TASK TO COMPLETE »
From the data below, pull out every line that contains the string "icon" and copy each one in full. Match case exactly.

DATA SECTION »
>>>

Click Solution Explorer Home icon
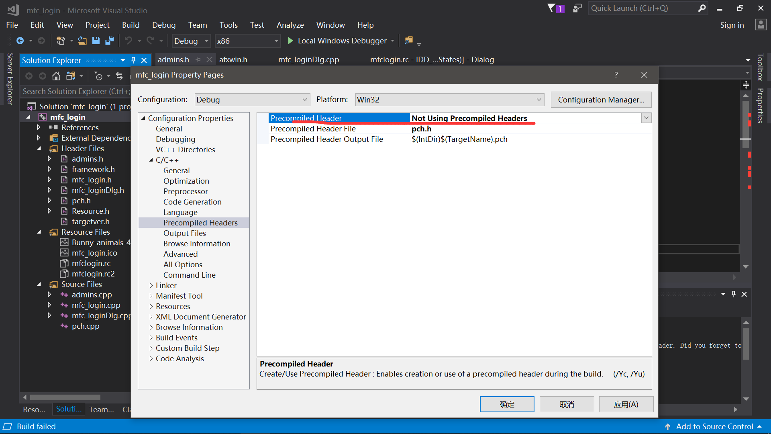Viewport: 771px width, 434px height. [56, 76]
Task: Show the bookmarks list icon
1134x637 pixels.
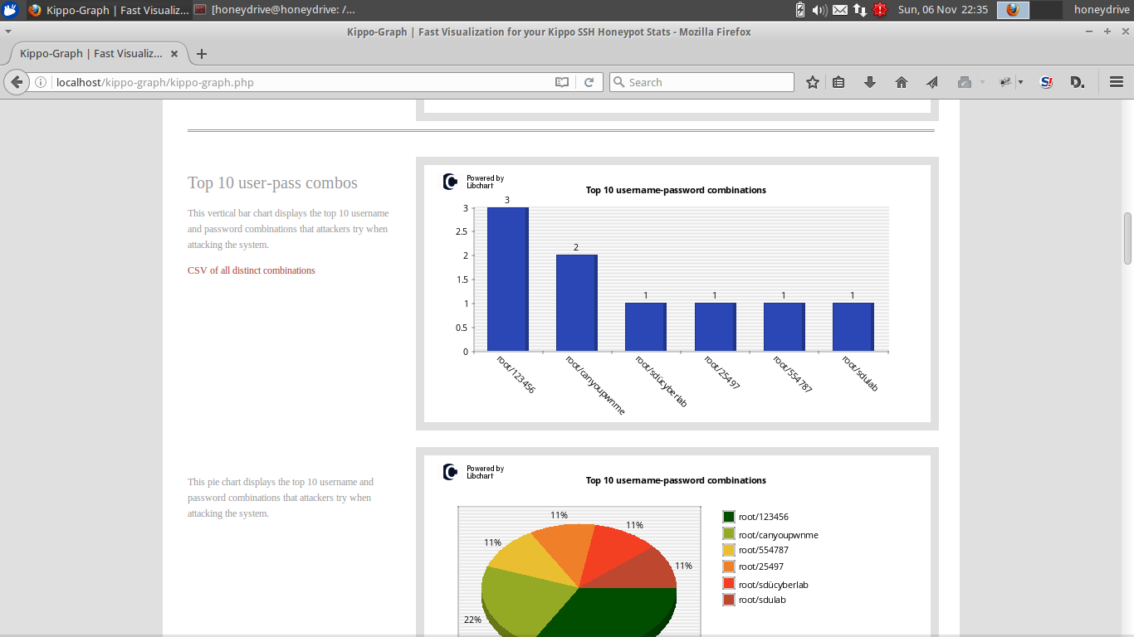Action: (x=838, y=82)
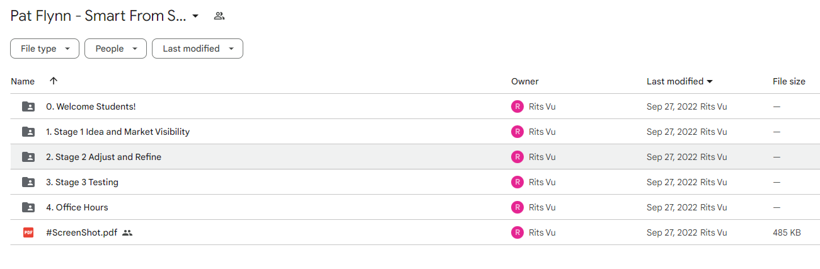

<<<

RIGHT ANSWER »
Click Solution Explorer Home icon
Task: Show the bookmarks list icon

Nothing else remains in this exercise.